Every line of the listing below should be written out exactly.

## DATASET RECORDS
-=-=-=-=-
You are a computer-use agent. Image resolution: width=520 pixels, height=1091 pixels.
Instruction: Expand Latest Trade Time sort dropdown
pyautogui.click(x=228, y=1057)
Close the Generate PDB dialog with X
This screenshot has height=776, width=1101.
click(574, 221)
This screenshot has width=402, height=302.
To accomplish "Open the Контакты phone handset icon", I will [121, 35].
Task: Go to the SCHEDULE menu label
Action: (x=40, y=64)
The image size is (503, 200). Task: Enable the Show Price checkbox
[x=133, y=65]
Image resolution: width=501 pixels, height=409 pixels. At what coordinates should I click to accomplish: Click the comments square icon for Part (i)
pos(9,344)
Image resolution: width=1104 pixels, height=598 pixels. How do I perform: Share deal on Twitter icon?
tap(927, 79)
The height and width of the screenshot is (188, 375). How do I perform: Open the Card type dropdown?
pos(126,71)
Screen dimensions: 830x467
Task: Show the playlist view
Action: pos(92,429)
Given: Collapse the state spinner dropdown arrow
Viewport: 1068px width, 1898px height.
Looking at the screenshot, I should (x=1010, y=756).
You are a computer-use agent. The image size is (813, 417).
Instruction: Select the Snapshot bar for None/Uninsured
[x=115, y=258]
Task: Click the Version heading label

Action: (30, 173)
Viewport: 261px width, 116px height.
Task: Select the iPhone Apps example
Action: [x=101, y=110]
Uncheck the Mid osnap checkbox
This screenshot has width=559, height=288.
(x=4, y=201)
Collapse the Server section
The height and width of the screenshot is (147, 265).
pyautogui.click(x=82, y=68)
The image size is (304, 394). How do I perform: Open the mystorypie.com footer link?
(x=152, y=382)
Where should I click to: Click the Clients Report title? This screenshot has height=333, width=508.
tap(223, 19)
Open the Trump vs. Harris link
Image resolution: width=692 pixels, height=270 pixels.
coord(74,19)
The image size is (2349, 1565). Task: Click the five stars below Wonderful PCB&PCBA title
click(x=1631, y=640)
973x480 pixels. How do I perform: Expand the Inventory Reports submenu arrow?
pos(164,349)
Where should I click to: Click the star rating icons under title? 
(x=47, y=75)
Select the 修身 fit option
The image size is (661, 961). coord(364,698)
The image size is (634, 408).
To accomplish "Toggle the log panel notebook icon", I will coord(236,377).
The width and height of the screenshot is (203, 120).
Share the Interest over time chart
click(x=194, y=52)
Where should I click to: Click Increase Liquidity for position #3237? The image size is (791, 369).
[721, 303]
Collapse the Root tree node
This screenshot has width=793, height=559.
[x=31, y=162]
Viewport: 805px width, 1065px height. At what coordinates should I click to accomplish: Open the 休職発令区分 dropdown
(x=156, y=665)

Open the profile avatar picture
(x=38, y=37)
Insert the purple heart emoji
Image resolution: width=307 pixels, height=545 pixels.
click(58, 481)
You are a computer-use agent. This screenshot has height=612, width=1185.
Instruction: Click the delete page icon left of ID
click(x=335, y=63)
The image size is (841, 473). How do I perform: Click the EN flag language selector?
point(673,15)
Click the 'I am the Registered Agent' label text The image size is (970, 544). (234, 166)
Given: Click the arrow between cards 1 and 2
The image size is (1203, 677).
-=-=-=-=-
## SOLUTION FOR THIS TASK
You are a computer-use agent. Image resolution: width=520 pixels, height=1091 pixels.
Instruction: Expand Latest Trade Time sort dropdown
pyautogui.click(x=228, y=1057)
Close the Generate PDB dialog with X
This screenshot has height=776, width=1101.
click(574, 221)
This screenshot has width=402, height=302.
To accomplish "Open the Контакты phone handset icon", I will [121, 35].
Task: Go to the SCHEDULE menu label
Action: (x=40, y=64)
The image size is (503, 200). Task: Enable the Show Price checkbox
[x=133, y=65]
Image resolution: width=501 pixels, height=409 pixels. At what coordinates should I click to accomplish: Click the comments square icon for Part (i)
pos(9,344)
Image resolution: width=1104 pixels, height=598 pixels. How do I perform: Share deal on Twitter icon?
tap(927, 79)
The height and width of the screenshot is (188, 375). How do I perform: Open the Card type dropdown?
pos(126,71)
Screen dimensions: 830x467
Task: Show the playlist view
Action: pos(92,429)
Given: Collapse the state spinner dropdown arrow
Viewport: 1068px width, 1898px height.
Looking at the screenshot, I should (x=1010, y=756).
You are a computer-use agent. The image size is (813, 417).
Instruction: Select the Snapshot bar for None/Uninsured
[x=115, y=258]
Task: Click the Version heading label

Action: (30, 173)
Viewport: 261px width, 116px height.
Task: Select the iPhone Apps example
Action: [x=101, y=110]
Uncheck the Mid osnap checkbox
This screenshot has width=559, height=288.
(x=4, y=201)
Collapse the Server section
The height and width of the screenshot is (147, 265).
pyautogui.click(x=82, y=68)
The image size is (304, 394). How do I perform: Open the mystorypie.com footer link?
(x=152, y=382)
Where should I click to: Click the Clients Report title? This screenshot has height=333, width=508.
tap(223, 19)
Open the Trump vs. Harris link
Image resolution: width=692 pixels, height=270 pixels.
coord(74,19)
The image size is (2349, 1565). Task: Click the five stars below Wonderful PCB&PCBA title
click(x=1631, y=640)
973x480 pixels. How do I perform: Expand the Inventory Reports submenu arrow?
pos(164,349)
Where should I click to: Click the star rating icons under title? 
(x=47, y=75)
Select the 修身 fit option
The image size is (661, 961). coord(364,698)
The image size is (634, 408).
To accomplish "Toggle the log panel notebook icon", I will coord(236,377).
The width and height of the screenshot is (203, 120).
Share the Interest over time chart
click(x=194, y=52)
Where should I click to: Click Increase Liquidity for position #3237? The image size is (791, 369).
[721, 303]
Collapse the Root tree node
This screenshot has width=793, height=559.
[x=31, y=162]
Viewport: 805px width, 1065px height. At what coordinates should I click to accomplish: Open the 休職発令区分 dropdown
(x=156, y=665)

Open the profile avatar picture
(x=38, y=37)
Insert the purple heart emoji
Image resolution: width=307 pixels, height=545 pixels.
click(58, 481)
You are a computer-use agent. This screenshot has height=612, width=1185.
Instruction: Click the delete page icon left of ID
click(x=335, y=63)
The image size is (841, 473). How do I perform: Click the EN flag language selector?
point(673,15)
Click the 'I am the Registered Agent' label text The image size is (970, 544). (234, 166)
Given: Click the arrow between cards 1 and 2
The image size is (1203, 677).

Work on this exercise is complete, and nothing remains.